On meditation

I have had a reflective Sunday today on the subject of meditation. I felt I just could not let it pass without doing one and it was a good and interesting experience. I am a strong believer in everything coming at the right time and today aligned intuitively with meditation subject, which also turned into some intuitive healing spell work, which I had sensed was on the cards last night. It took me on a long journey through very beautiful chakra colours. I had a meeting with the elements and crystals were pointed out in a way of integrating energies. Flowing, simple, incredibly soothing and perfectly aligned.

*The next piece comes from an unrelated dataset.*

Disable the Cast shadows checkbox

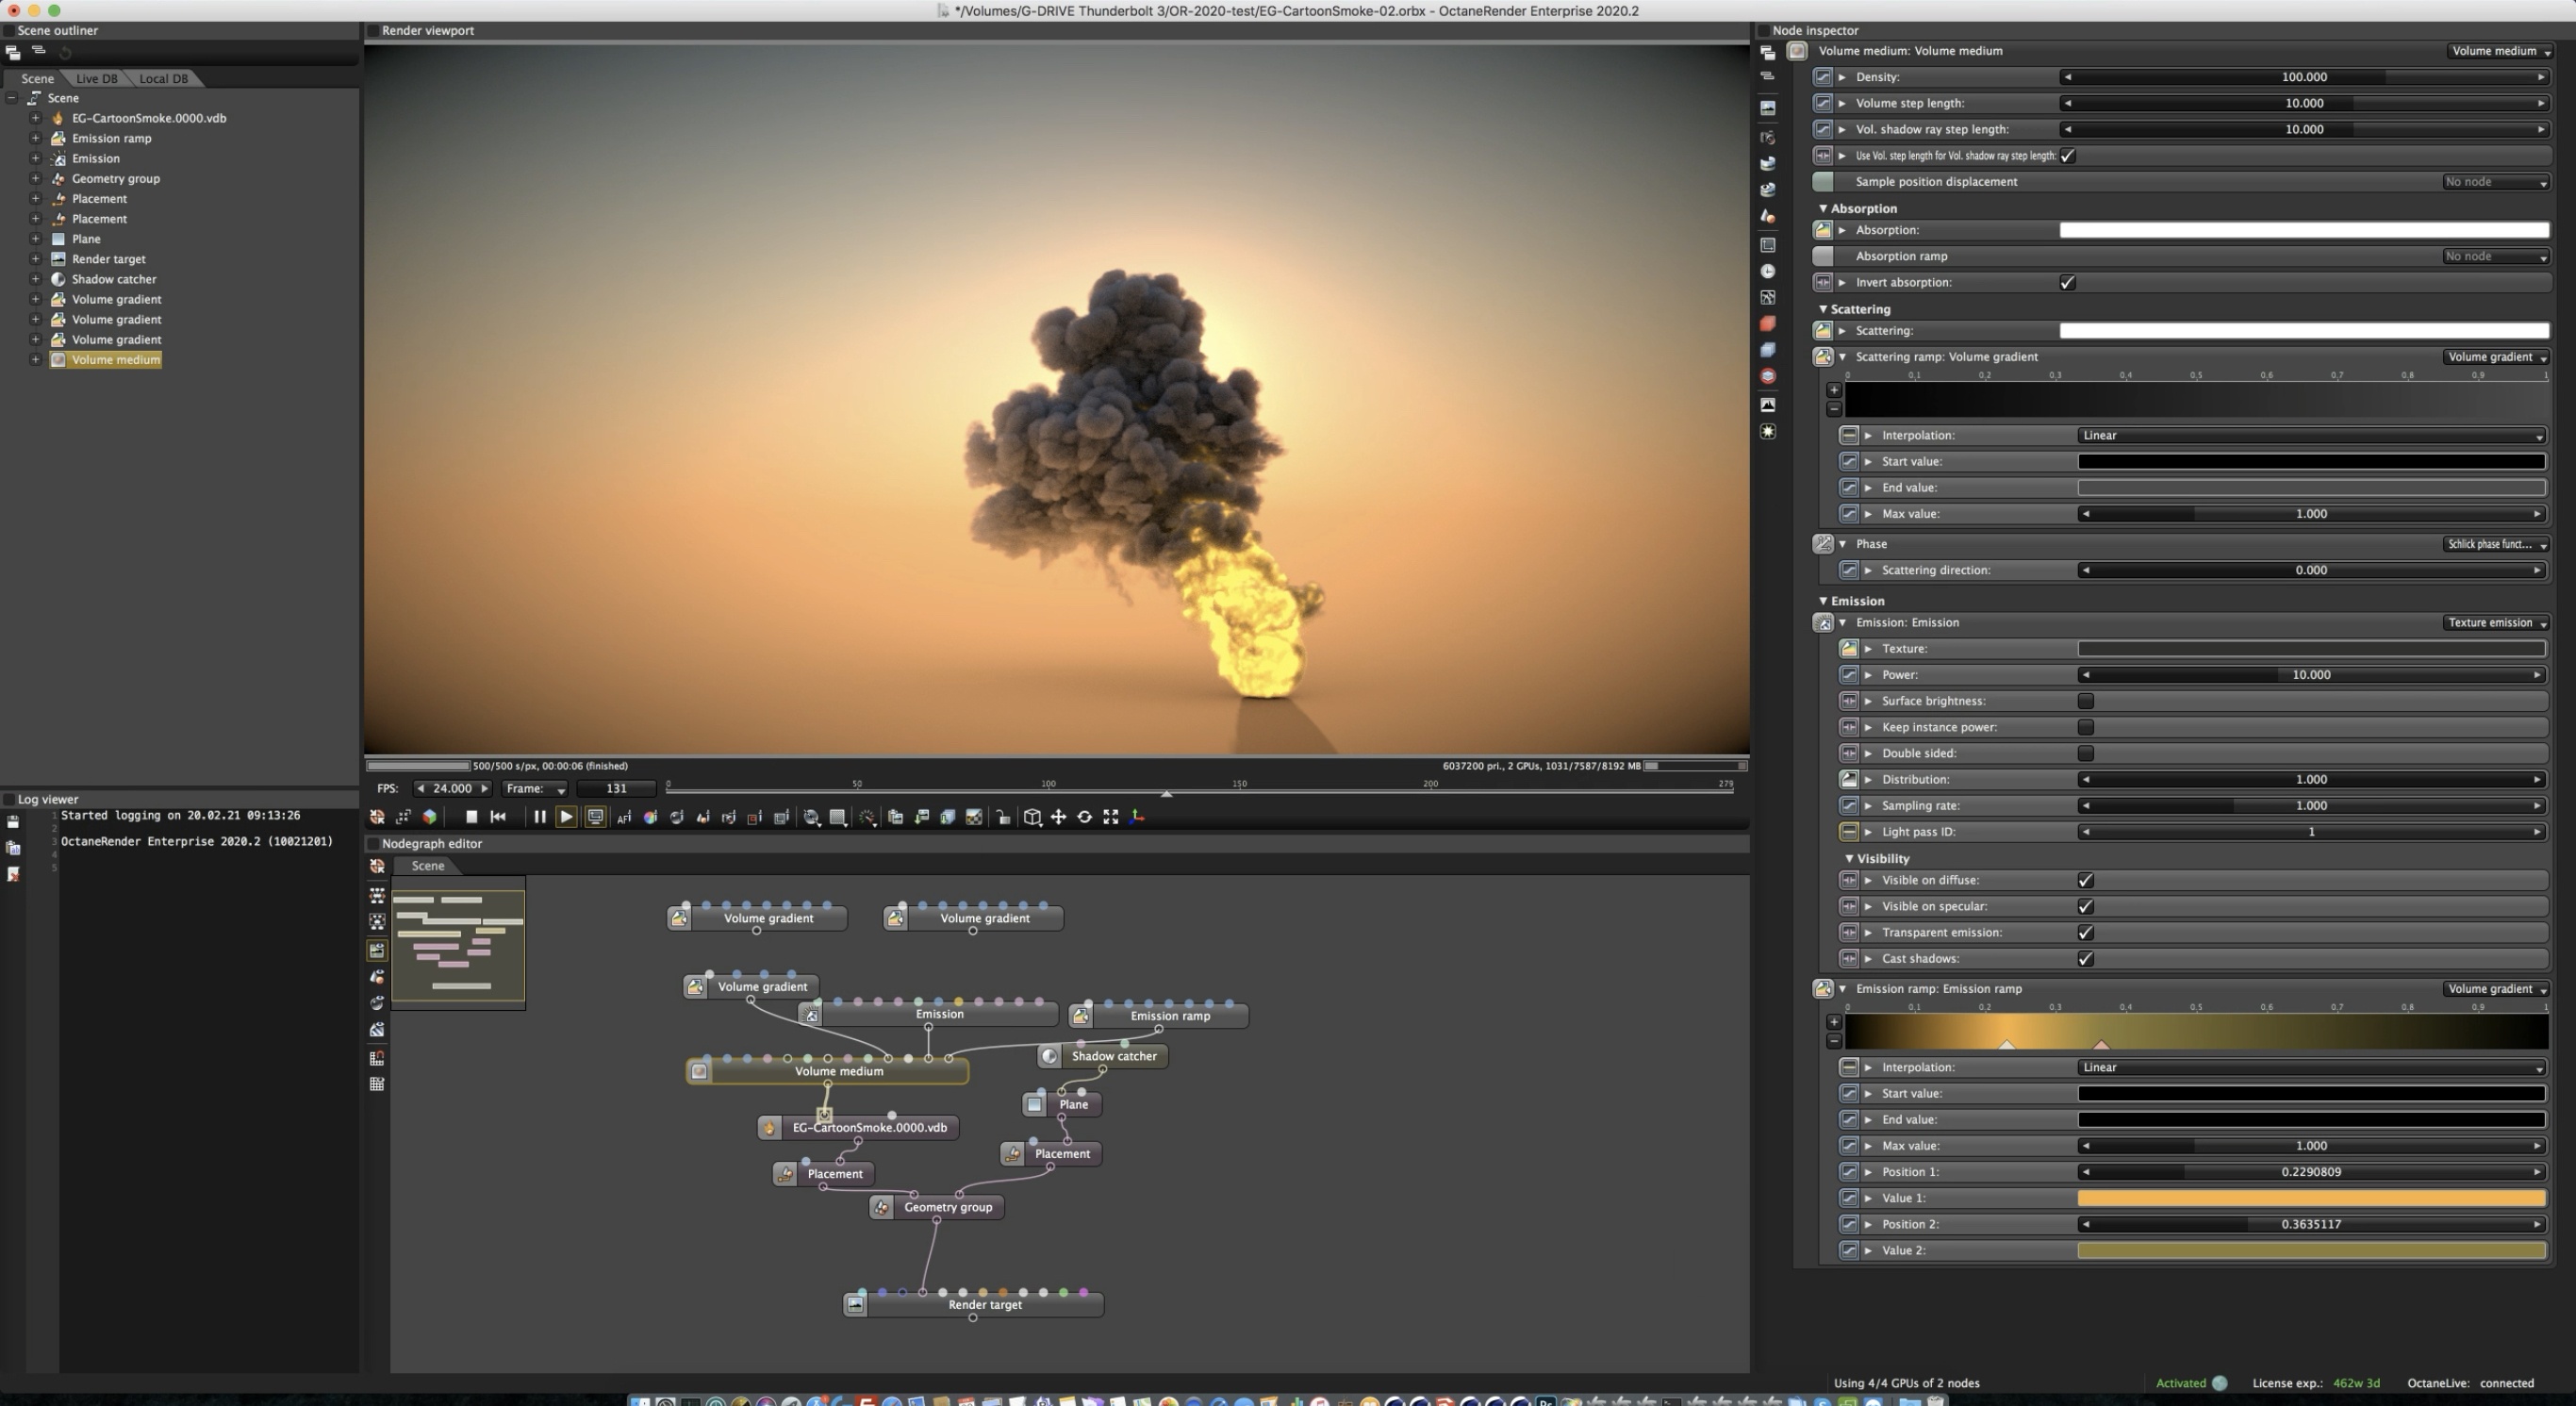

People talk about how meditation changes lives, removes fears and blocks, rids us of frustration and anxiety and so on. I wonder how interesting it is that by going within, which is essentially what meditation does, things become better. Why haven’t we always been going within, which would make the most sense to turn inwards for answers. It speaks loudly about our collective avoidance of ourselves, devaluing of our own resources and qualities. If it is a tool to know ourselves better. If that’s the case why doesn’t everyone do it?

External has dominated so many aspects of our lives for so long, concepts made up by men, rules of the society, ideas based on social conformity and abandonment of self, there is no wonder. It is incredible to think that we would turn away from the gold that lies ready and available within ourselves for the things that shine on outside, but have no depth or real value. It makes me very sad to think about it that way.

Meditation is going within, observing and honouring that breath that keeps us alive at all times. It is, indeed, powerful to notice our thoughts and patterns in which they come and go and most importantly where they go. We also notice how most of us don’t breathe, forget to breathe. We hold it, which creates all sorts of restrictions, blocks and anxieties within our bodies. We find sitting still difficult just as we find being alone difficult without external stimulation. Instead we aim to avoid and shut down. It is curious to imagine that it is easier to be without yourself than to be with yourself.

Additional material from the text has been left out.